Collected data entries
⟨

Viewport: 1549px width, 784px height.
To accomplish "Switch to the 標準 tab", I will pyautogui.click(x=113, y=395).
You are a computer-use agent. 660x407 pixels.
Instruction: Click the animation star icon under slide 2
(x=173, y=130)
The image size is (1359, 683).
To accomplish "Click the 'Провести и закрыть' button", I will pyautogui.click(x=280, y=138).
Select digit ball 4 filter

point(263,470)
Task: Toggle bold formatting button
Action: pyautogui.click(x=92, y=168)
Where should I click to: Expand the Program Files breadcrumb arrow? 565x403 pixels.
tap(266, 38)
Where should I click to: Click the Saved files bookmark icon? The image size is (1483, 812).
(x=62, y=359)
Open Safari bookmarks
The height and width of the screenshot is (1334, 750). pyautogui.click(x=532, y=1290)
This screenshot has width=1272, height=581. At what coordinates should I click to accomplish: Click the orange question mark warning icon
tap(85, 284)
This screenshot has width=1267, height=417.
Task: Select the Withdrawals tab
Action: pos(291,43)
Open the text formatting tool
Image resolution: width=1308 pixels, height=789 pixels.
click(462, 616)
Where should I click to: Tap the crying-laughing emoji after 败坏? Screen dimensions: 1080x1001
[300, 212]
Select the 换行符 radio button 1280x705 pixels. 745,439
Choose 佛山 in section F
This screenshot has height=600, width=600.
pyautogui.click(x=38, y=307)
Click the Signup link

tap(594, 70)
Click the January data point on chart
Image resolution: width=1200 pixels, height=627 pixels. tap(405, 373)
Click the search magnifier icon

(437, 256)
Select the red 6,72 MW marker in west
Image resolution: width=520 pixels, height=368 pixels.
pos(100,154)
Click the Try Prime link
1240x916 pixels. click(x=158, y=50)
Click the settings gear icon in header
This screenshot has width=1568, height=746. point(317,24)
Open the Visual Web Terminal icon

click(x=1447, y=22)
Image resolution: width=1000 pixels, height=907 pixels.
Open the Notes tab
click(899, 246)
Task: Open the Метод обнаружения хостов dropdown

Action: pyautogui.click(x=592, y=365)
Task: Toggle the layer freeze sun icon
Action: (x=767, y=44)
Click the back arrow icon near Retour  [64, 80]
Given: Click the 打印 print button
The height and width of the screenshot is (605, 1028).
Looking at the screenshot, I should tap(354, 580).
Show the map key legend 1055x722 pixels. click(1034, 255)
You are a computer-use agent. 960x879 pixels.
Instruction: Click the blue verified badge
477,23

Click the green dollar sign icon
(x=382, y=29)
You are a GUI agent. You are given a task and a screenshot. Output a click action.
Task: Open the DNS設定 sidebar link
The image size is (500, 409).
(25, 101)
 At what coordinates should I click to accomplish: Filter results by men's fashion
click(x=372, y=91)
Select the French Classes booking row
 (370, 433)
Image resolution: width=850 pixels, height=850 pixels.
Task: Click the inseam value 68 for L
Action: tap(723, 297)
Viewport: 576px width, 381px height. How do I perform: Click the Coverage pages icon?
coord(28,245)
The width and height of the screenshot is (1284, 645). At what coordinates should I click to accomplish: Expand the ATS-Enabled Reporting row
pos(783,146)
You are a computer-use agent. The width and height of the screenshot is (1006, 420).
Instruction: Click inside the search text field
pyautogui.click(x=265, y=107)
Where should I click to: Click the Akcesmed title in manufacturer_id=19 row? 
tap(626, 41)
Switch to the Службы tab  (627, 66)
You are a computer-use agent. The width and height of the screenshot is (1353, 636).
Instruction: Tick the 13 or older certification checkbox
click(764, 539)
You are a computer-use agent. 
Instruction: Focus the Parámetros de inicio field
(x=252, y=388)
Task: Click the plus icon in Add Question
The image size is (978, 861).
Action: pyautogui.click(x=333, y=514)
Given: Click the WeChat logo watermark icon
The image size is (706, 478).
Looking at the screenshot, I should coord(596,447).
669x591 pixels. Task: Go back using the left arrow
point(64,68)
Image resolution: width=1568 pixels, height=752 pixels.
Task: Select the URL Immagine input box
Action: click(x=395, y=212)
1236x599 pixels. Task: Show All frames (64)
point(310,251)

⟩

Work order.
Wherever "will" turns up in the records, copy the whole line.

Exercise response.
To accomplish "Switch to the 標準 tab", I will pyautogui.click(x=113, y=395).
To accomplish "Click the 'Провести и закрыть' button", I will pyautogui.click(x=280, y=138).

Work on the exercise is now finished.